Transient and permanent stereotactic biopsy-related morbidity was observed in 23 (9%) and 13 (5%) patients, respectively. A hematoma occurred at the biopsy site in 25 patients (9%); 10 patients (4%) were symptomatic. Diabetes mellitus (odds ratio [OR] 3.73, 95% confidence interval [CI] 1.37–10.17, p = 0.01), thalamic lesions (OR 4.06, 95% CI 1.63–10.11, p = 0.002), and basal ganglia lesions (OR 3.29, 95% CI 1.05–10.25, p = 0.04) were independent risk factors for morbidity. In diabetic patients, a serum level of glucose that was greater than 200 mg/dl on the day of biopsy had a 100% positive predictive value and a glucose level lower than 200 mg/dl on the same day had a 95% negative predictive value for biopsy-related morbidity.

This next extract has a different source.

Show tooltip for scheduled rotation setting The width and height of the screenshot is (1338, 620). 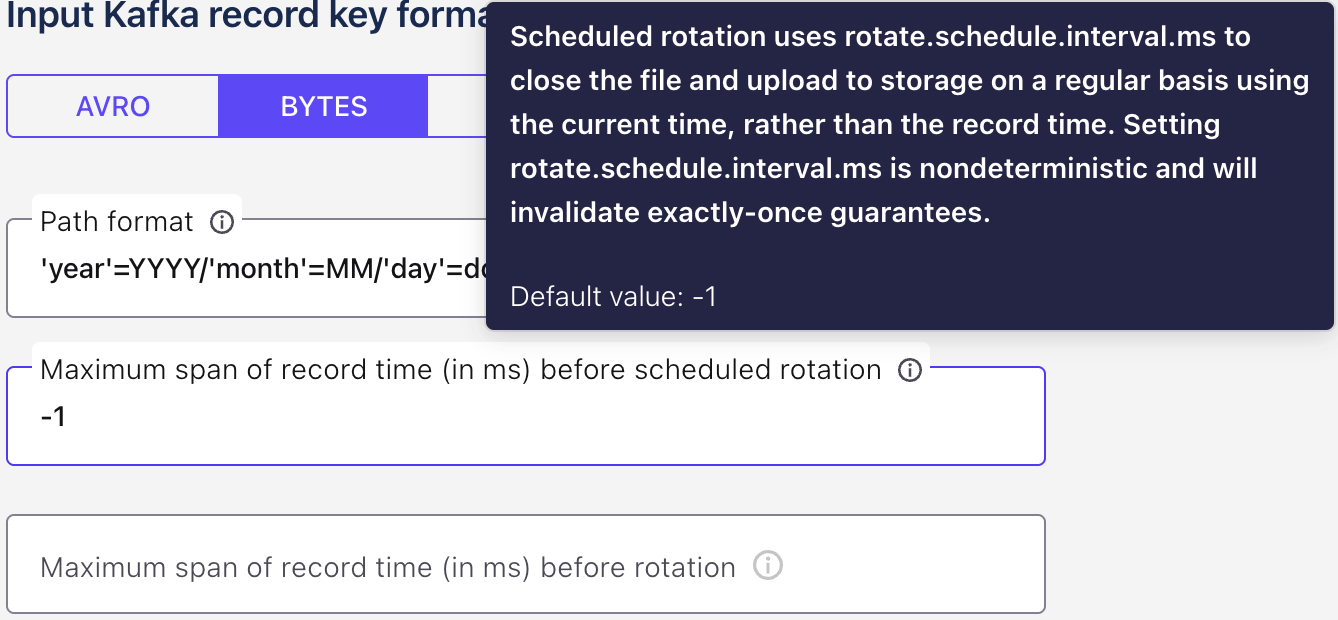click(x=910, y=370)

Pontine biopsy was not a risk factor for morbidity. Only two (4%) of 45 patients who had epilepsy before the biopsy experienced seizures postoperatively. The creation of more than one needle trajectory increased the incidence of neurological deficits from 17 to 44% when associated with the treatment of deep lesions (those in the basal ganglia or thalamus; p = 0.05), but was not associated with morbidity when associated with the treatment of cortex lesions.

Conclusions. Basal ganglia lesions, thalamic lesions, and patients with diabetes were independent risk factors for biopsy-associated morbidity. Hyperglycemia on the day of biopsy predicted morbidity in the diabetic population. Epilepsy did not predispose to biopsy-associated seizure. For deep-seated lesions, increasing the number of biopsy samples along an established track rather than performing a second trajectory may minimize the incidence of morbidity. Close perioperative observation of glucose levels may be warranted.